Allah SWT berfirman, “Mereka bertanya kepadamu tentang bulan sabit. Katakanlah: ‘Bulan sabit itu adalah tanda-tanda waktu bagi manusia dan (bagi ibadah) haji…'” (Al-Baqarah, 189).
Allah SWT berfirman, “Barangsiapa yang menetapkan niatnya dalam bulan itu akan mengerja-kan haji…” (Al-Baqarah: 197).

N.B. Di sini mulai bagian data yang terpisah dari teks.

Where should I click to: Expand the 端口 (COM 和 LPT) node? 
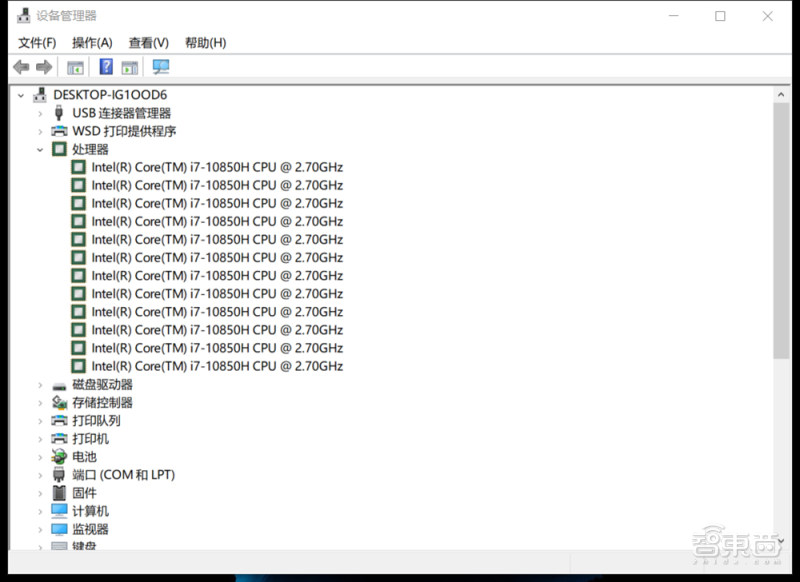point(40,474)
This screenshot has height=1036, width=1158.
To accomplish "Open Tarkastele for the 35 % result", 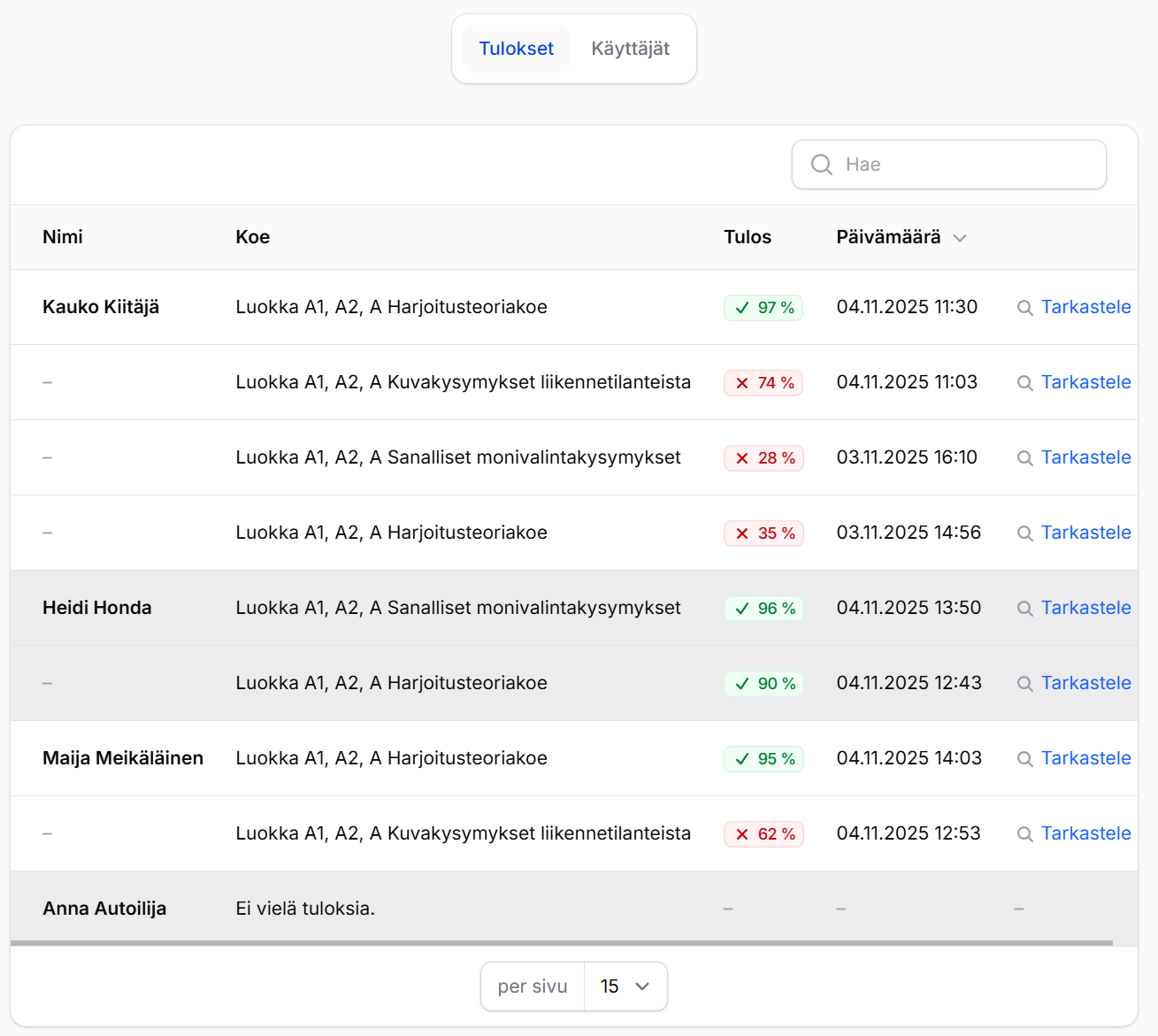I will pyautogui.click(x=1085, y=533).
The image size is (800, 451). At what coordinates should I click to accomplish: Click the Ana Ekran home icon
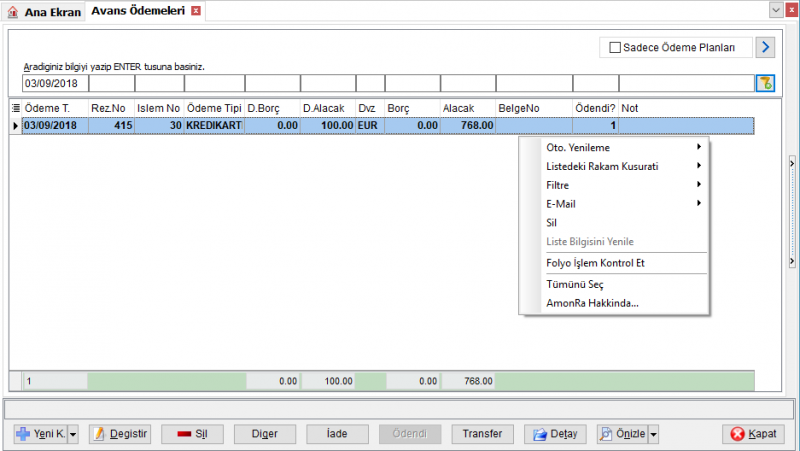13,12
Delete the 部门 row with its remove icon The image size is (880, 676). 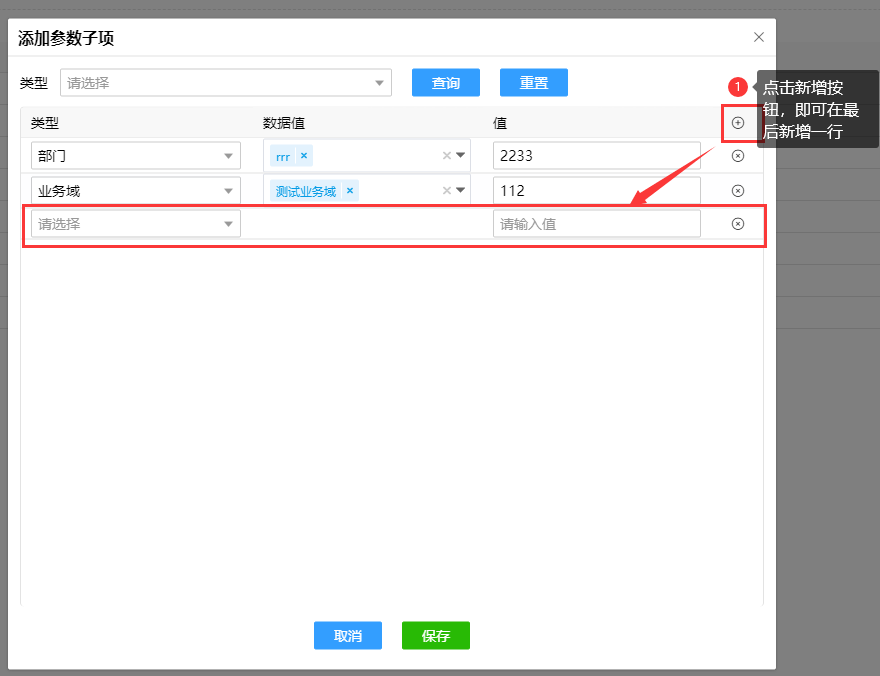(x=738, y=156)
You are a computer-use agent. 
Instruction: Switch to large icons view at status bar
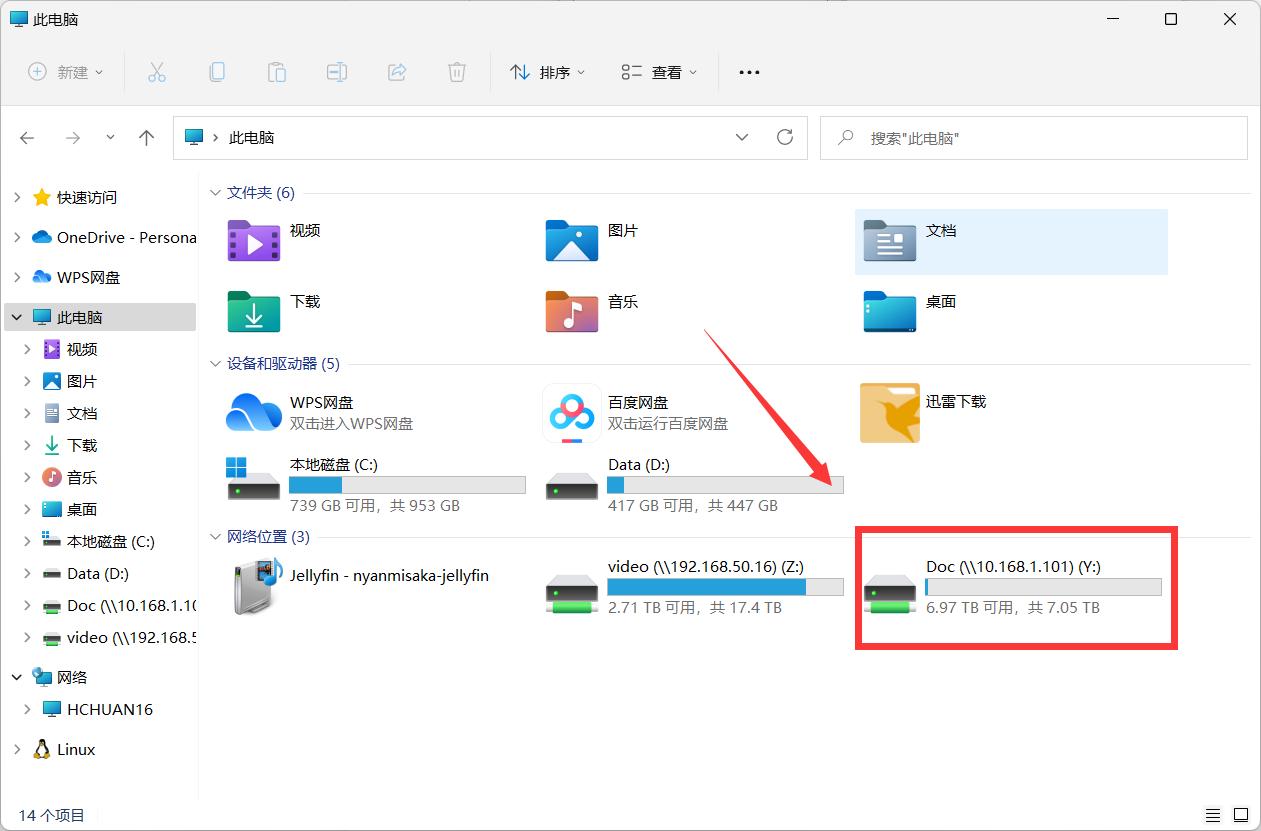click(x=1240, y=814)
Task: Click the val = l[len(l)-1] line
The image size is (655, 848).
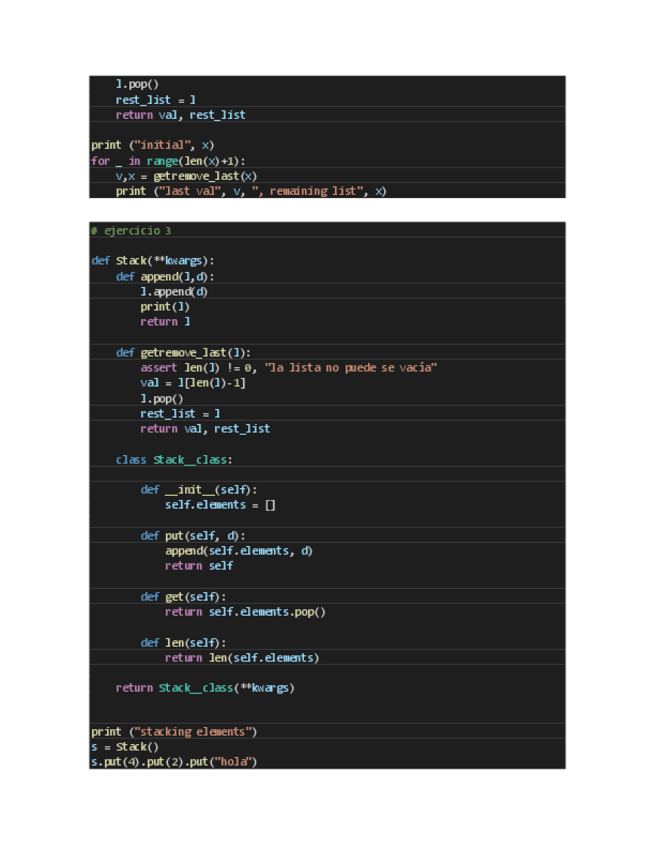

Dari ‘Abdullah bin ‘Abbas r.a, ia berkata, “Tidak boleh berihram untuk haji kecuali dalam bulan-bulan haji. Karena termasuk Sunnah Nabi dalam pelaksanaan haji adalah berihram untuk haji pada bulan-bulan haji,” (Shahih, HR Bukhari dalam Shahihnya [III/419]).
Kandungan Bab:
- Bulan-bulan haji adalah Syawwal, Dzulqa’dah, dan sepuluh hari pertama dari bulan Dzulhijjah. Sebagaimana diriwayatkan secara shahih dari ‘Abdullah bin ‘Umar r.a.
- Tidak boleh mengenakan ihram sebelum masuk miqat zamani (yakni bulan-bulan haji) sebagaimana yang disebutkan dalam hadits di atas. Meskipun hadits tersebut mauquf namun yang jelas memiliki hukum marfu’ seperti yang sudah tidak samar lagi. Terlebih didukung pula oleh konteks hadits tersebut. Perkataan, “Sesungguhnya termasuk sunnah haji…” sangat jelas menunjukkan hukum marfu’nya, wallaahu a’lam.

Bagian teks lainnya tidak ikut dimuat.